Just as importantly, outsource to agencies that are willing and indeed eager to work with you in a genuine spirit of partnership. In other words, when you outsource aspects of website development or your digital services, you’re not simply hiving off a part of a job and handing it to an external body. On the contrary, you are taking on board the expertise of the outside agency as if the members of their team were becoming, for as long as it takes, members of your own team.
As well as ensuring continuity of service and access to the latest thinking, technology and skill sets in the digital arena, you’ll also be working in a way which keeps your costs as low as possible.
Keep Track of Your Results
Whatever key performance indicators (KPI) you’ve worked with in the past, you’ll have to revise them once your focus has shifted toward offering more digital capability.

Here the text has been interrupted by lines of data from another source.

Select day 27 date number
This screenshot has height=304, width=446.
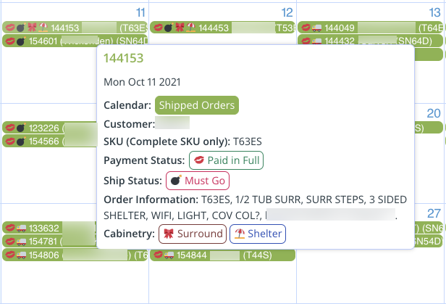click(434, 213)
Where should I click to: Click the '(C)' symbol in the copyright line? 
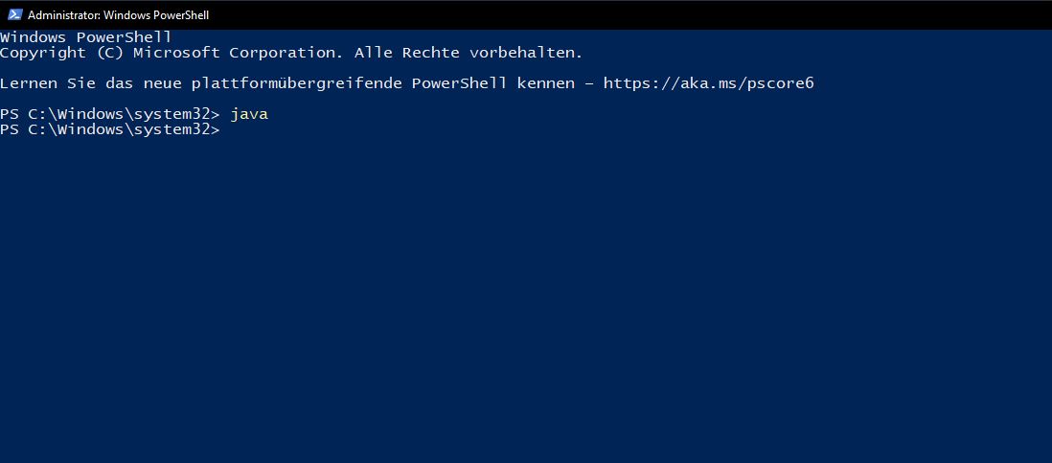coord(110,53)
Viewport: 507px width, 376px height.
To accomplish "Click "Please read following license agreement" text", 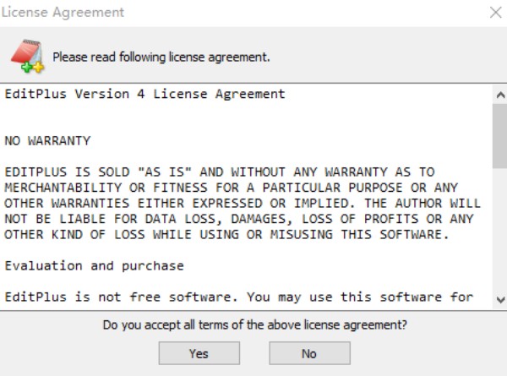I will click(161, 57).
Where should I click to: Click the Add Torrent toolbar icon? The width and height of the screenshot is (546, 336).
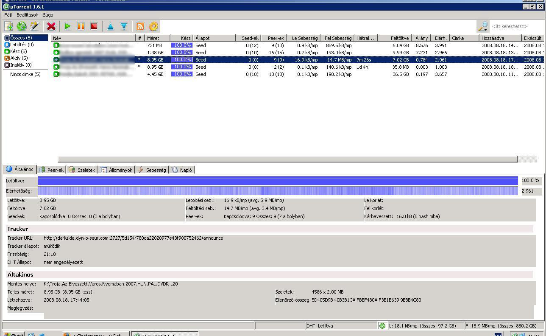[8, 26]
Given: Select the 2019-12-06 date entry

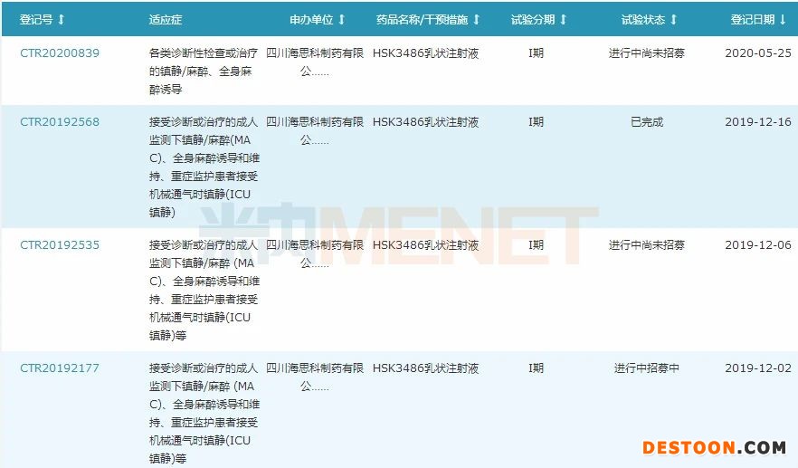Looking at the screenshot, I should (757, 245).
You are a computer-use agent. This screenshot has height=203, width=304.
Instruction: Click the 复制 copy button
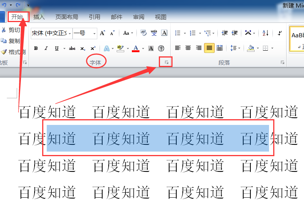(11, 41)
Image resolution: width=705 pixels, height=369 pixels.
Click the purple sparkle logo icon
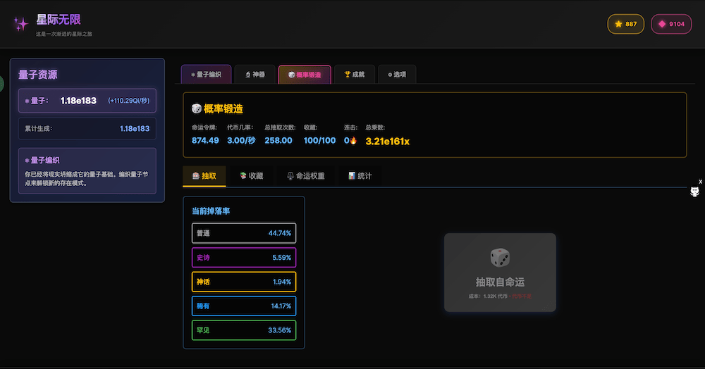[20, 24]
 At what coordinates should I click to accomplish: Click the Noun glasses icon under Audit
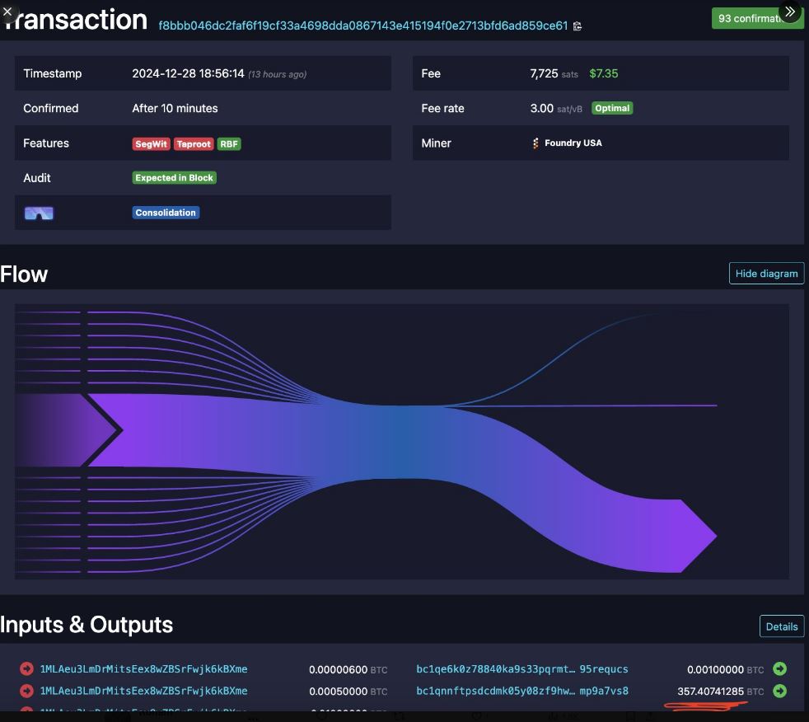tap(39, 213)
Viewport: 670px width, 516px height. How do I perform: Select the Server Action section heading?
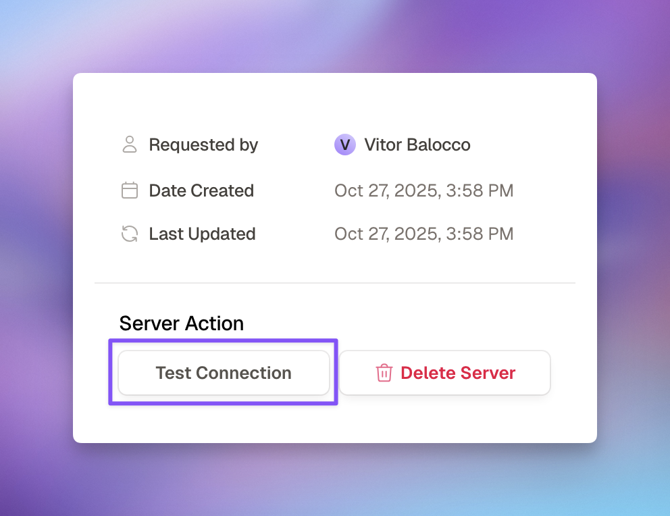click(181, 324)
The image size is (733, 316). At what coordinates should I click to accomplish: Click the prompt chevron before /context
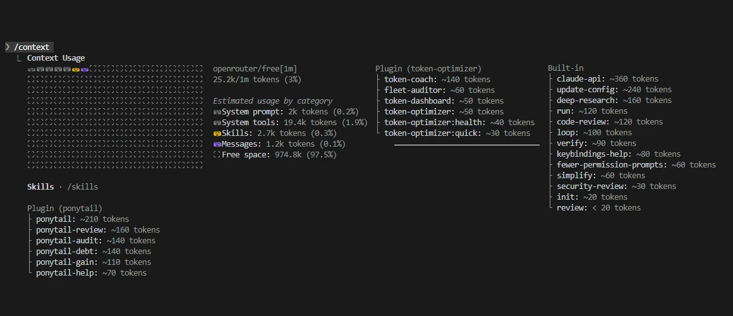8,47
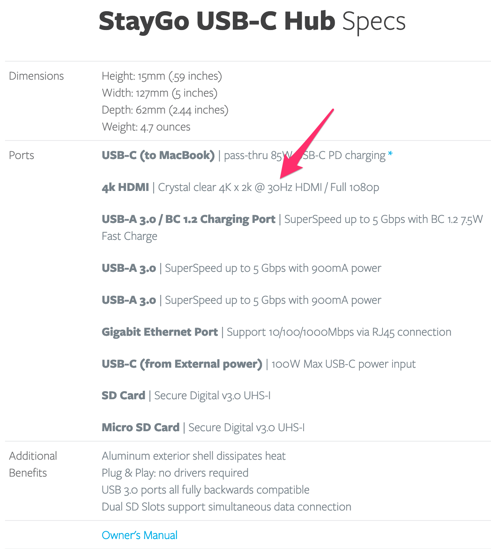
Task: Click the Height: 15mm dimension line
Action: click(162, 76)
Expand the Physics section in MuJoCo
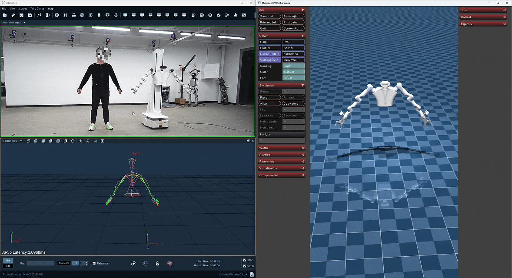Image resolution: width=512 pixels, height=278 pixels. point(282,155)
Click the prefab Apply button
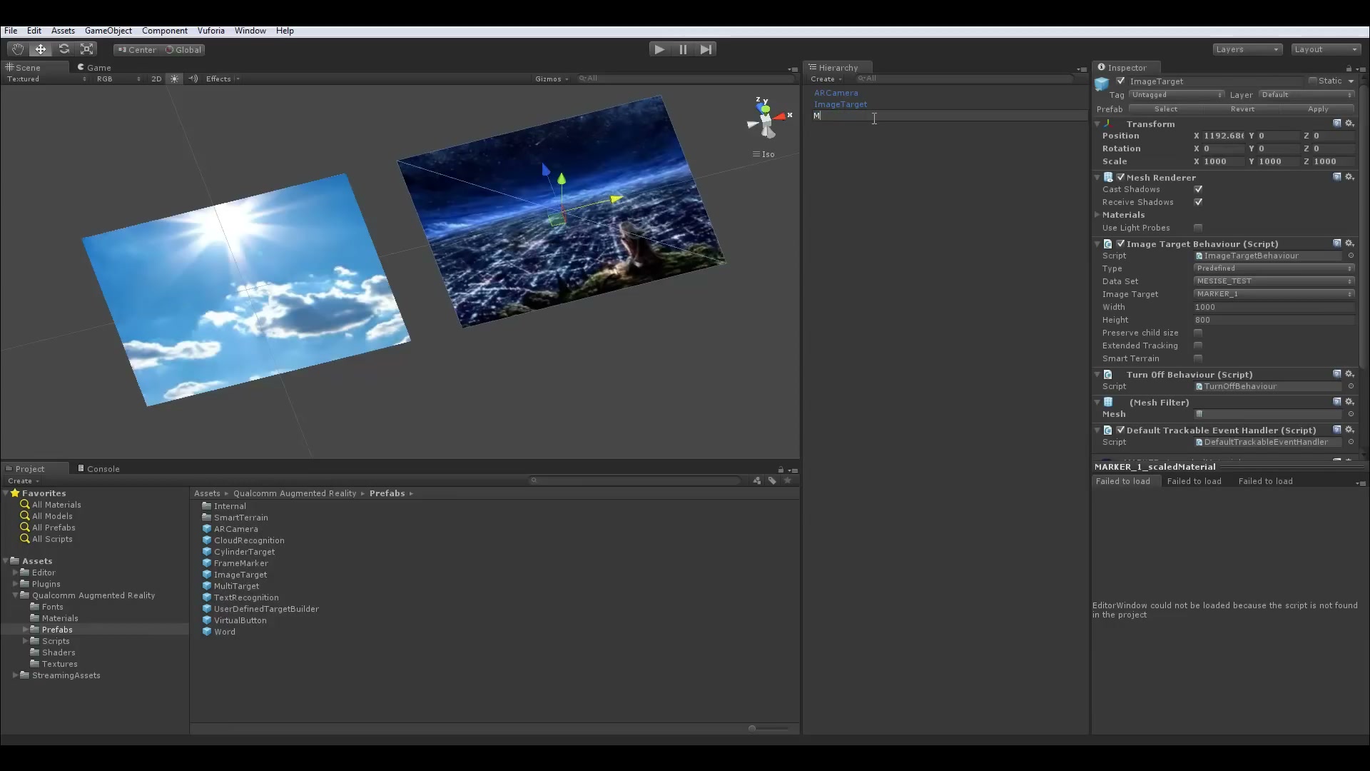Image resolution: width=1370 pixels, height=771 pixels. 1318,109
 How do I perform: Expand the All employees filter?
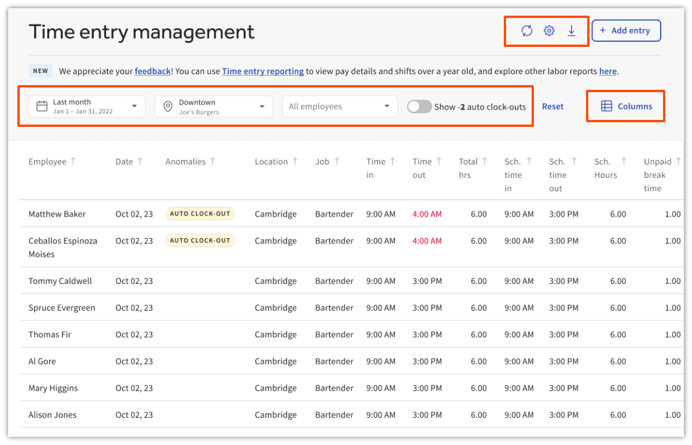pyautogui.click(x=339, y=106)
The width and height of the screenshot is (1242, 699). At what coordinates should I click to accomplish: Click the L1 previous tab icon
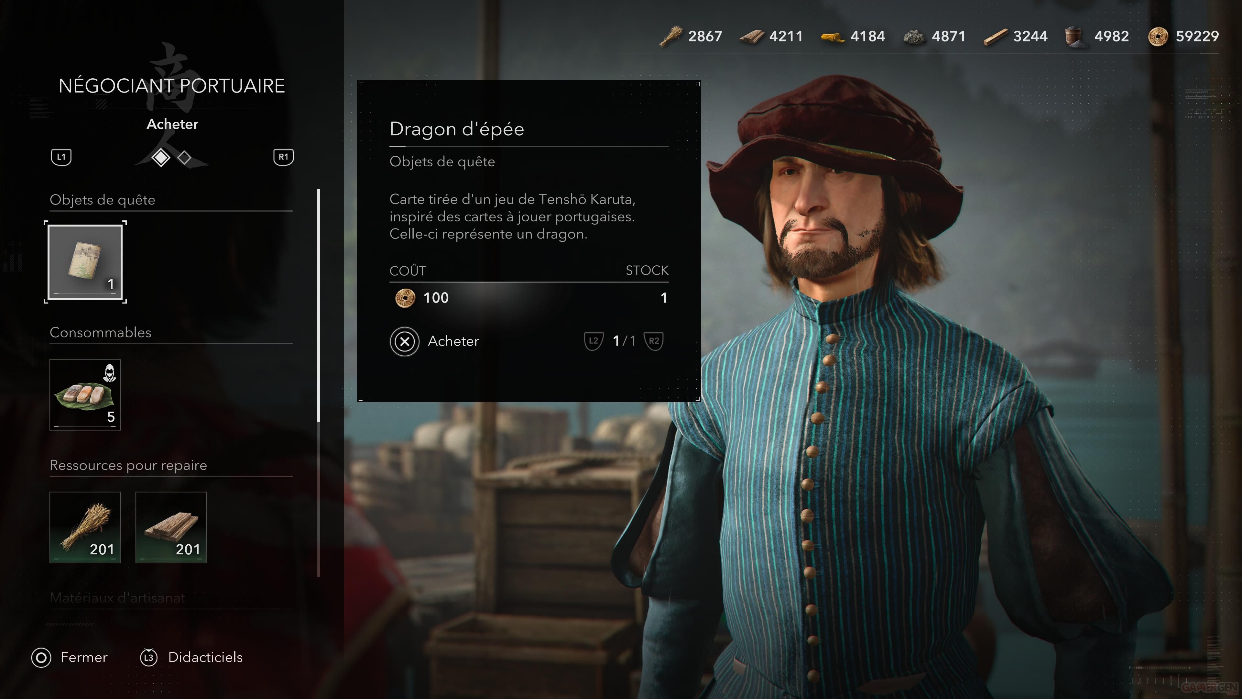tap(61, 157)
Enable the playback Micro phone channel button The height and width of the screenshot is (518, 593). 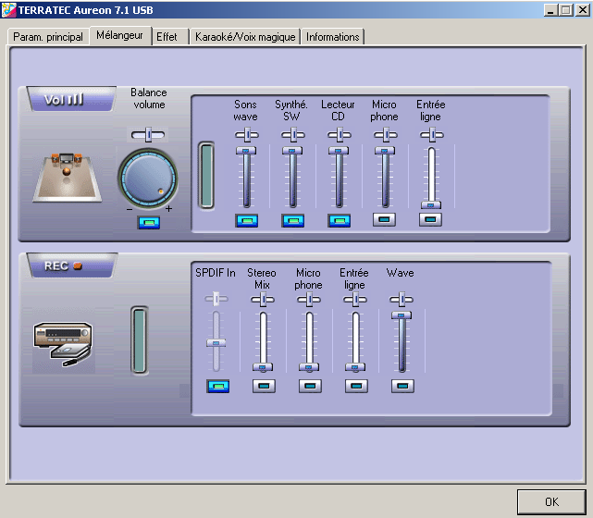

Once again, this is an area in which it can pay to work with external experts, who will be well versed on the kind of metrics needed to ascertain the value – for example – of a particular social media approach.
Measuring Return on Investment (ROI) accurately will prove valuable in two ways. It will enable you to accurately track just how well your own shift toward digital marketing is going, and it will furnish you with the kind of facts and figures, not to mention a set of criteria, to be able to present to would be clients in the future.
As stated at the start of this article, scaling up digital provision is one which every marketing agency is already aware is likely to be mandatory for future success. No matter how wedded you might be to the traditional way of delivering your services, and no matter how impressive the results might have been in the past, the digital tide is impossible to deny.
More than anything else, this is because it is being driven by consumer demand. The consumers in question aren’t merely the businesses that will come to you for your marketing expertise, they are the consumers of those businesses. These consumers have grown up with digital interaction feeling as natural as breathing, and will expect the people they buy goods and services from to reflect that ubiquity. If you can’t help your clients to do this then you can be certain that your rival agencies will be only too happy to do so.